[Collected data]
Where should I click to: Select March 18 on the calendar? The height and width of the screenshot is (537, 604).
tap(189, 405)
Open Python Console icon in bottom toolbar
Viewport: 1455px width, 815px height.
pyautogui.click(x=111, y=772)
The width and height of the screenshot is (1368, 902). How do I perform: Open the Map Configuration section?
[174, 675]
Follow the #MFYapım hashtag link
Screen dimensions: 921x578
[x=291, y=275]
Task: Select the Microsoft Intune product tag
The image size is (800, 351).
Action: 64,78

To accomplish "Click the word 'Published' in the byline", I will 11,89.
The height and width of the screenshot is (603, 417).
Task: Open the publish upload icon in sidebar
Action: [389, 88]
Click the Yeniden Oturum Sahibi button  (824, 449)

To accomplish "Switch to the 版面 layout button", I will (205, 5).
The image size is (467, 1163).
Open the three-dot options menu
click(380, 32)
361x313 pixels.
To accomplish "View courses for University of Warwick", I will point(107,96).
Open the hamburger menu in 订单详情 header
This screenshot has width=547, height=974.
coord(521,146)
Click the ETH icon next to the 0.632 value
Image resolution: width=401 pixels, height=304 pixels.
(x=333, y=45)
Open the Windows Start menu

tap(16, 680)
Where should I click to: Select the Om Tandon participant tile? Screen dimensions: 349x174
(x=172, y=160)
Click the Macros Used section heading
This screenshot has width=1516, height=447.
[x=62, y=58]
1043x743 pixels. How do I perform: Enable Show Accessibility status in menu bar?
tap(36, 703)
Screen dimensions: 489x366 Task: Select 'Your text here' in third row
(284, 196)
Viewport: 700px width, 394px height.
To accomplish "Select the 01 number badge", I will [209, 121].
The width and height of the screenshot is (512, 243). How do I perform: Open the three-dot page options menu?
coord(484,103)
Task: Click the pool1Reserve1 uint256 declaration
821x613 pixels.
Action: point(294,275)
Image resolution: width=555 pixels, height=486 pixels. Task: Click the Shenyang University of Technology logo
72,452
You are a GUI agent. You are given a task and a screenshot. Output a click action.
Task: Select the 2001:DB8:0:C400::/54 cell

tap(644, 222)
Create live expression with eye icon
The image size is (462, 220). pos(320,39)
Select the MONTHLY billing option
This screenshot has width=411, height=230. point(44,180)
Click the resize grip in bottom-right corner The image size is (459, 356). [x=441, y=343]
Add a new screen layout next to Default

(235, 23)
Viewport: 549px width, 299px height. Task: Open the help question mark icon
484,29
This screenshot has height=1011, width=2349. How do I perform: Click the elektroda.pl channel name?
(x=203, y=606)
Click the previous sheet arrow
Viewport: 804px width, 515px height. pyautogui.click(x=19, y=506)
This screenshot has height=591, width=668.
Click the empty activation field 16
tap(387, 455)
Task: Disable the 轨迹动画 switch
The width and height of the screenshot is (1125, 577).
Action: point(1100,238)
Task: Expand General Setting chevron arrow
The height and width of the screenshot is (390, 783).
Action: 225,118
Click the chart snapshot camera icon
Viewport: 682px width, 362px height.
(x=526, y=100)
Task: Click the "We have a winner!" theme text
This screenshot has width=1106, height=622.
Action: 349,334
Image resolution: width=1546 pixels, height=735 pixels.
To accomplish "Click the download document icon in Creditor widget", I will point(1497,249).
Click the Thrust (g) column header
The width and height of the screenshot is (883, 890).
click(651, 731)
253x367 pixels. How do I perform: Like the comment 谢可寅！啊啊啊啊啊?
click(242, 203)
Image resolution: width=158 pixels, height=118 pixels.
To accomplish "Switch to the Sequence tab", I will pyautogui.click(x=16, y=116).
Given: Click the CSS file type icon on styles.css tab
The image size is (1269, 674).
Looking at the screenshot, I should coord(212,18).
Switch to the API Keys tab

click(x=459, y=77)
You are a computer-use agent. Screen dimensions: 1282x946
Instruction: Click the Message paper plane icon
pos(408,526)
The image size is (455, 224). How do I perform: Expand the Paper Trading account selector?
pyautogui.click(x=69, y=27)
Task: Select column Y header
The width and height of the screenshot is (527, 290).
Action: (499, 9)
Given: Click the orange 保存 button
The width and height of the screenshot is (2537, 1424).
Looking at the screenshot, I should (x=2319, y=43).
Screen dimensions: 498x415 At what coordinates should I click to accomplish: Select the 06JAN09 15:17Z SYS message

**INSTRUCTIONS FOR THE TASK:** Where a line above holds the string "button", copy that line.

**REPLY:**
Click the Yeniden Oturum Sahibi button  (824, 449)
To accomplish "Switch to the 版面 layout button", I will (205, 5).
Given: Click the orange 保存 button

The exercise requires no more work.